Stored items
<<<<
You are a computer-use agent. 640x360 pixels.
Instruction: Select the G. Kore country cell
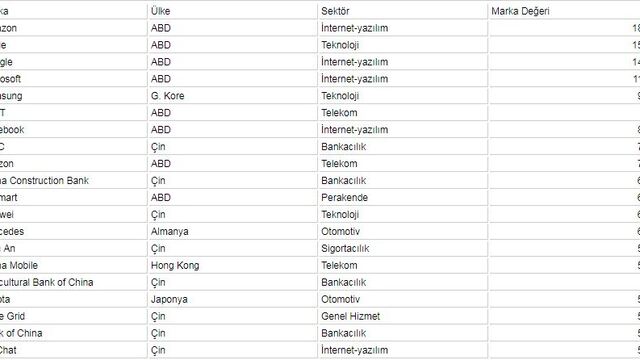[167, 96]
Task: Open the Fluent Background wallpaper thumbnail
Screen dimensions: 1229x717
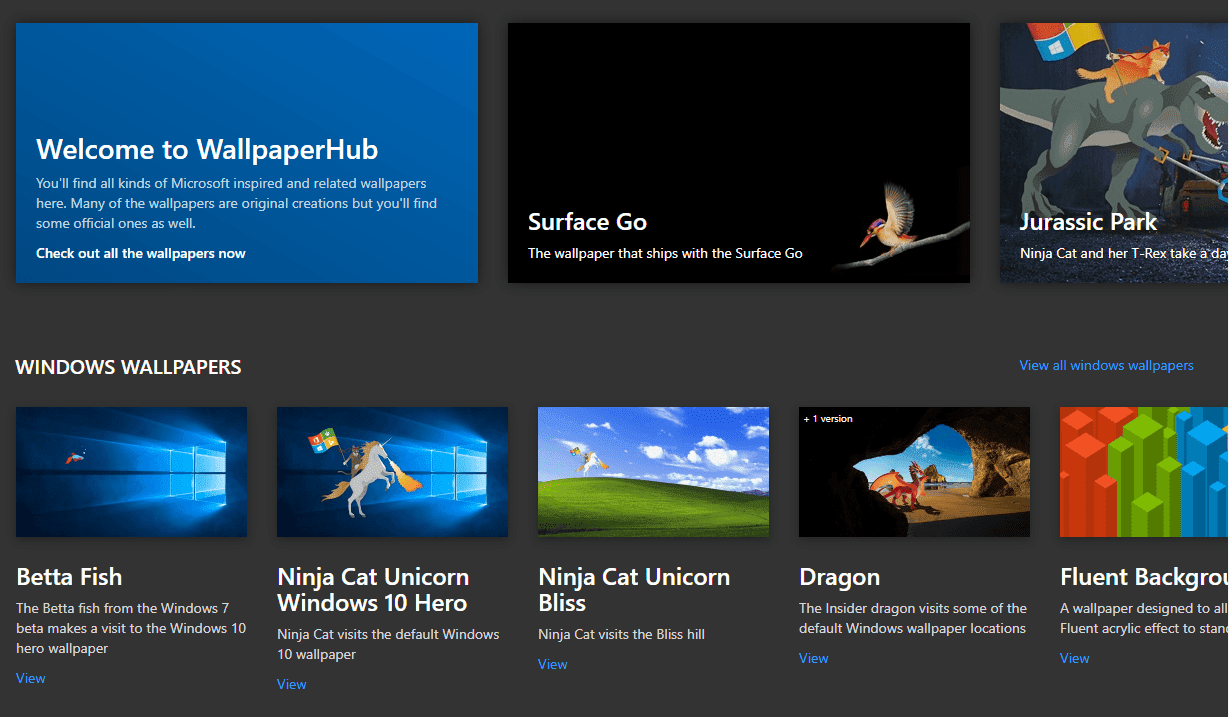Action: point(1144,472)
>>>>
* EXERCISE INSTRUCTIONS
Would you copy out every line of the data above exactly, minus the pictures?

* SOLUTION FOR THIS TASK
You are a computer-use agent. 640x360 pixels.
Instruction: Select the G. Kore country cell
[167, 96]
Task: Open the Fluent Background wallpaper thumbnail
Screen dimensions: 1229x717
Action: point(1144,472)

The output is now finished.